Park that sign someplace else

2b

September 05, 2007|By LAURA VOZZELLA

A city firefighter who waves at cars for Keiffer Mitchell when he's off duty drove to work the other day with one of the mayoral candidate's Day-Glo orange signs mounted on his pickup truck.

An order came down from Deputy Chief Gregory Ward that the sign had to be covered up or removed while the pickup was parked at the Oldtown fire station, fire union officials said.

"Apparently there are some kind of guidelines for city employees and political action," said David Cox, vice president of Firefighters Local 734, which has endorsed Mitchell. "It basically says you couldn't hang signs on city buildings or on city property."

Cox and union President Rick Schluderberg note that the 4-by-8-foot Mitchell placard wasn't technically posted on city property. It was on a private car that happened to be parked on city property.

"It's a personal vehicle," Schluderberg said. "As far as I know, this still is America. You do have freedom of speech."

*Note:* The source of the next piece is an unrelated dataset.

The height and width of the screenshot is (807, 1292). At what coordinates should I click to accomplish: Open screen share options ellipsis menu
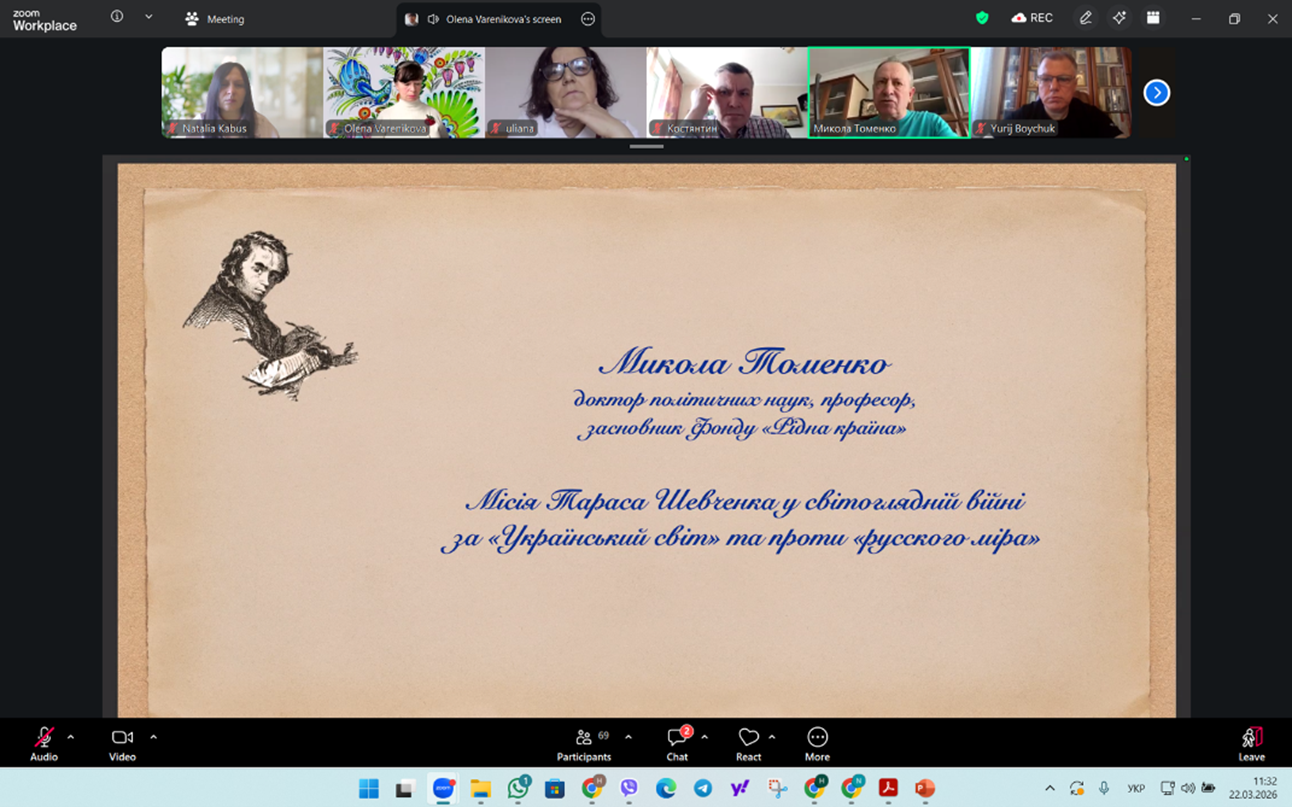point(588,19)
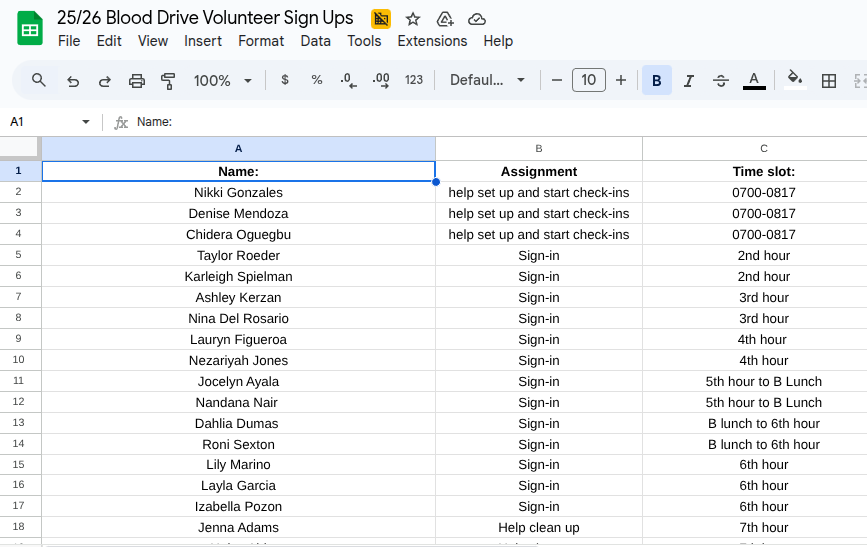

Union officials advised the firefighter - whose name they did not disclose - to comply with the order. But they are investigating whether the policy is legal or consistently enforced. The city seems to have turned a blind eye to bumper stickers - even orange ones, Cox said.

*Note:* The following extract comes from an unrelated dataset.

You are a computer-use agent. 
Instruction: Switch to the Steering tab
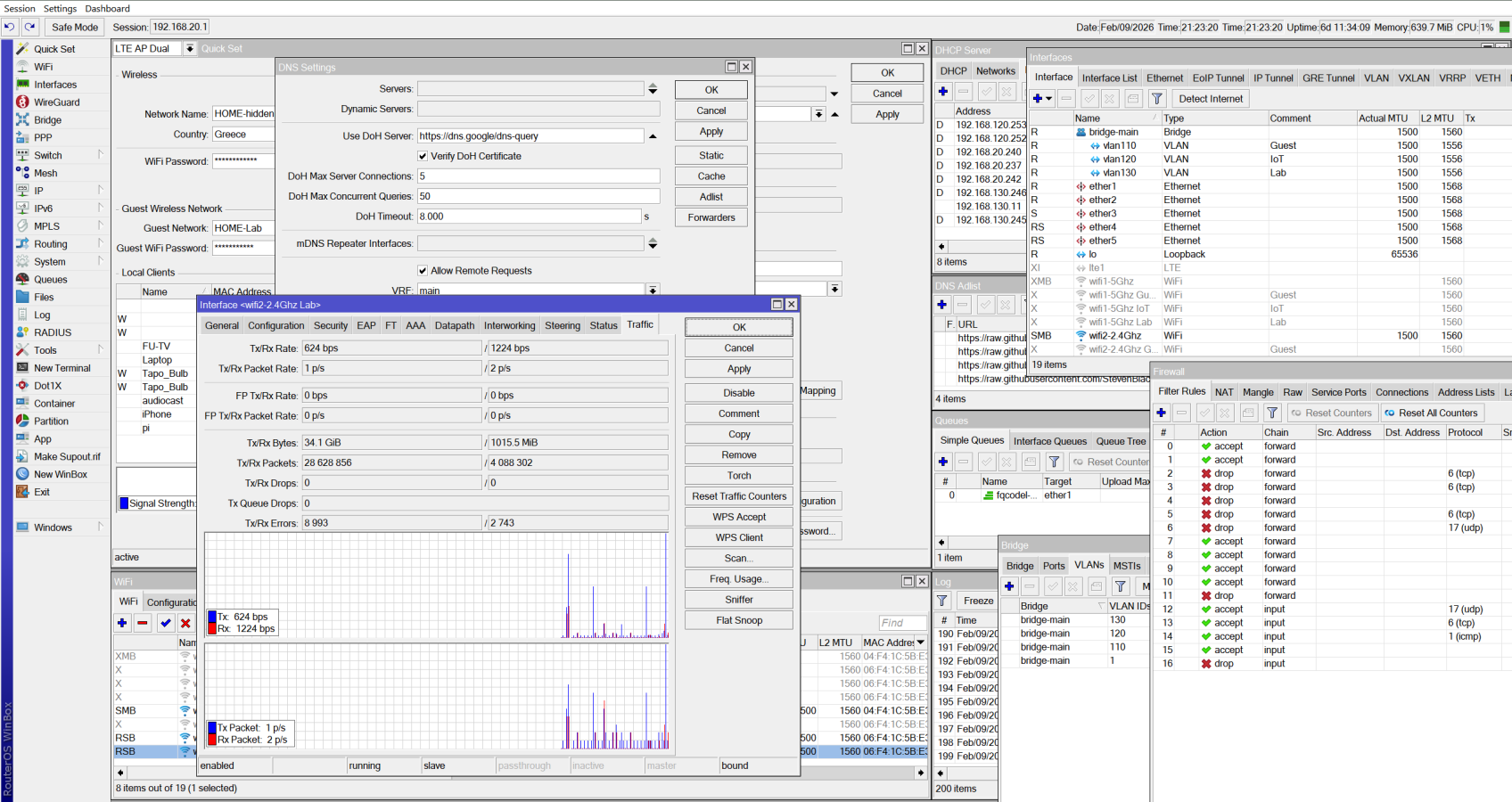click(562, 326)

"I have a [Mitchell] bumper sticker on my car, and nothing's ever been said about the bumper sticker on my car," said Cox, who also parks at the Oldtown station. "They told me nothing would be said about the bumper stickers. But the sign was a bigger issue because more people could see it."

A spokesman for the department said he'd have to look into the matter but did not get back to me before deadline. An advocate for the city's position did turn up somewhere unexpected: the American Civil Liberties Union.

Though he usually comes down against restrictions on speech, David Rocah, staff attorney for the ACLU of Maryland, said that it is "surely constitutional" for the city to prohibit political signs on city property. "Otherwise, every incumbent would use city property to advertise their campaign," he said.

While he does not think that ban should extend to bumper stickers on municipal employees' private cars, Rocah thinks a huge sign is another matter.

"A reasonable passer-by might see the giant sign and not see it as an employee's personal speech, but see it as a giant sign advertising a political campaign on public property," he said.

Rocah said there's an easy solution: The firefighter should park his pickup on the street.

English major, music promoter and - oh, dear - journalist

Baltimore Examiner reporter Stephen Janis used to be in records, with his own independent label that he said specialized in "live go-go hip-hop kind of stuff."

"He has produced records for Jay Z, DJ Kool, Chill Rob G, Biz Markie, Doug E Fresh and John Waters (Cecil B. Demented), including the longest-running rap single in Billboard chart history (`Let Me Clear My Throat')," reads his official bio at the Johns Hopkins University, where he teaches courses on MP3 culture and digital promotion.

My pop music knowledge peaked in the Partridge Family era, so I turned to a younger, hipper colleague to find out if that's as impressive as it sounds.

"Jay Z is [BLEEPin'] top notch!" The Sun's Nicole Fuller informed me.

Janis, 43, insisted his music-biz achievements were "interspersed with years of inactivity and bitterness."

Even so, why give all that up for the considerably less glamorous world of daily journalism?

"The music business is up and down. You have your good years, and you have your really bad years," he said. "Honestly, the music business, with the MP3 revolution, was becoming extremely difficult. I was an English major in college, and I found journalism more suited to the lifestyle of someone a little older."